On sait qu’en Afrique, dans de nombreuses hiérarchies catholiques, la moindre ouverture aux homosexuels passe très mal. Et il y a les États-Unis, où le camp conservateur est très fort, souvent lié à la droite ou l’extrême droite politique. Le cardinal Raymond Burke est le chef de file de cette tendance ouvertement hostile au pape, qui agit dans l’ombre pour son renversement.

Autre représentant de cette droite « dure » : l'archevêque Carlo Maria Viganò, ex-ambassadeur à Washington. Sur la COVID-19, Burke et Viganò — lui-même ami de Steve Bannon, l’ex-conseiller de Trump — sont proches des antivax et des antimasques. Ils ont soutenu que les catholiques sont « protégés contre le coronavirus par leur foi en Jésus ». Des outrances inimaginables dans la bouche du pape Bergoglio, aussi croyant soit-il.

  

L’immobilisme dans cette organisation bimillénaire, la difficulté de réaliser des réformes s’entremêlent avec des débats de fond.

Les luttes intestines tournent autour des scandales d’abus sexuels (devenus l’angle unique de nombreux médias lorsqu’ils parlent de l’Église), mais aussi de corruption et de financement « noir », de différends doctrinaux.
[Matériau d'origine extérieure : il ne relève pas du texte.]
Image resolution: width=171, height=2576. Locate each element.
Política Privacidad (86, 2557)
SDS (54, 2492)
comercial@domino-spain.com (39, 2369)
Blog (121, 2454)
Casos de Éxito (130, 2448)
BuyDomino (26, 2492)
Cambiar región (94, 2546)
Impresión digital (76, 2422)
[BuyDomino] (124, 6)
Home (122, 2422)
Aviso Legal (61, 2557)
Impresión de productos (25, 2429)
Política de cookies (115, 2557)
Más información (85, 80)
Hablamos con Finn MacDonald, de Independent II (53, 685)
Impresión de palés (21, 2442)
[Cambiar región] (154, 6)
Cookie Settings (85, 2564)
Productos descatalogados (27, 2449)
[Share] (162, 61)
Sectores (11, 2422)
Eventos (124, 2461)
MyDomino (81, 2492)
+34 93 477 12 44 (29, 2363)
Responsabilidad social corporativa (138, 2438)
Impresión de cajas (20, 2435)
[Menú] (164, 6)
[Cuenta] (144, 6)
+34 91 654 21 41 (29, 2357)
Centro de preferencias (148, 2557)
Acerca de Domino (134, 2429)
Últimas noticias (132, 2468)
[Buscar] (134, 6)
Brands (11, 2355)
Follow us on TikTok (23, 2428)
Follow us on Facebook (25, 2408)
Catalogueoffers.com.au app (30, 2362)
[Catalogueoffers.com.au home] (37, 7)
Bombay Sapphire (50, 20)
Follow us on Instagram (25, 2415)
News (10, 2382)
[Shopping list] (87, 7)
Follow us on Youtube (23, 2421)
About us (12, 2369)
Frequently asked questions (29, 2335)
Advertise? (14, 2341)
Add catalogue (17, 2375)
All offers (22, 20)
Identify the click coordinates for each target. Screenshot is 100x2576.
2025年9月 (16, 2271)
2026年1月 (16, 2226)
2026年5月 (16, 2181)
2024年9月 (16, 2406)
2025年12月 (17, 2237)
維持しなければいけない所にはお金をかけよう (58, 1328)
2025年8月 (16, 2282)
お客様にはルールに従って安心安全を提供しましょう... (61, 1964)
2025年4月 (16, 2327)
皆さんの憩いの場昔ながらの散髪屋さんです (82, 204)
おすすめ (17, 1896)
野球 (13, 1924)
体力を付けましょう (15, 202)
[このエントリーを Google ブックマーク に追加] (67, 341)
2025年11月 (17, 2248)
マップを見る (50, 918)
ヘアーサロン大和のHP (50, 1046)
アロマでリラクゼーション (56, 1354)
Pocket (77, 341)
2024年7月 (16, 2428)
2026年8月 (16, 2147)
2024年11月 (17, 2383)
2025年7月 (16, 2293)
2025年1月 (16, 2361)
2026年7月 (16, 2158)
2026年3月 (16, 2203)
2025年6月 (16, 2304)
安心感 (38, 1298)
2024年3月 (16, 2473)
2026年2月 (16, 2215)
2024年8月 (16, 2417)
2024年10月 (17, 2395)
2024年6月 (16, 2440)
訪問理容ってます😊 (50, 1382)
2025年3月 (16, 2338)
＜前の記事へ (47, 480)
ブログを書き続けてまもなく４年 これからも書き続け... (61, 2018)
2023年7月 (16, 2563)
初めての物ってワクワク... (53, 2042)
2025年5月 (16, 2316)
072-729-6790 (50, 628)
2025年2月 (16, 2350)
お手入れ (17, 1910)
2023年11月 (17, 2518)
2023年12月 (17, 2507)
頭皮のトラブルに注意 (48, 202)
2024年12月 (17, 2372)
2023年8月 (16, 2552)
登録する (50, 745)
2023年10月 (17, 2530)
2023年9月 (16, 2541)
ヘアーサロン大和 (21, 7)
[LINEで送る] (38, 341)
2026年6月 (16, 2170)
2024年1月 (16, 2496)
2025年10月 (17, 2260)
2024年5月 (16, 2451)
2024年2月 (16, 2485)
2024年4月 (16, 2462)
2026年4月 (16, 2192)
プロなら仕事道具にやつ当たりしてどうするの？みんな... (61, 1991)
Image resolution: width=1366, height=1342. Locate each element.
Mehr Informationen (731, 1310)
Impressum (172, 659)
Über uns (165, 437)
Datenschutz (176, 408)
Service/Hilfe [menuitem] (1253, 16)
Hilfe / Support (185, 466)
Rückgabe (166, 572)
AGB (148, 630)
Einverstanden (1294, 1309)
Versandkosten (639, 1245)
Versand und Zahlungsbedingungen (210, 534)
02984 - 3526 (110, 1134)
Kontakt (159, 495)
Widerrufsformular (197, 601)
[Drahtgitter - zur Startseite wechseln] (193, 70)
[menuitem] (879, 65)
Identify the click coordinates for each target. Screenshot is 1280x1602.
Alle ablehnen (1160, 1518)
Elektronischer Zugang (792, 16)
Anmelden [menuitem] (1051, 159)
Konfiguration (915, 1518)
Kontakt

Le pape François a fait des efforts pour réformer l’appareil administratif byzantin du Vatican, mais la résistance est féroce : il exprime périodiquement sa lassitude et son découragement à ce sujet.

Cette lutte de pouvoir existentielle, dans l’Église de 2021, s’est ouverte à la mort, en 2005, de Jean-Paul II. Dans cette guerre sourde, quelles sont les chances de François et de ceux qui, avec lui, espèrent une « refonte » de l’Église ?

Elles reposent, entre autres, dans le remplacement au pas de charge des cardinaux électeurs qui choisiront un jour son remplaçant. En date de septembre 2021, François a nommé pas moins de 79 des 121 cardinaux qui composent le collège électoral.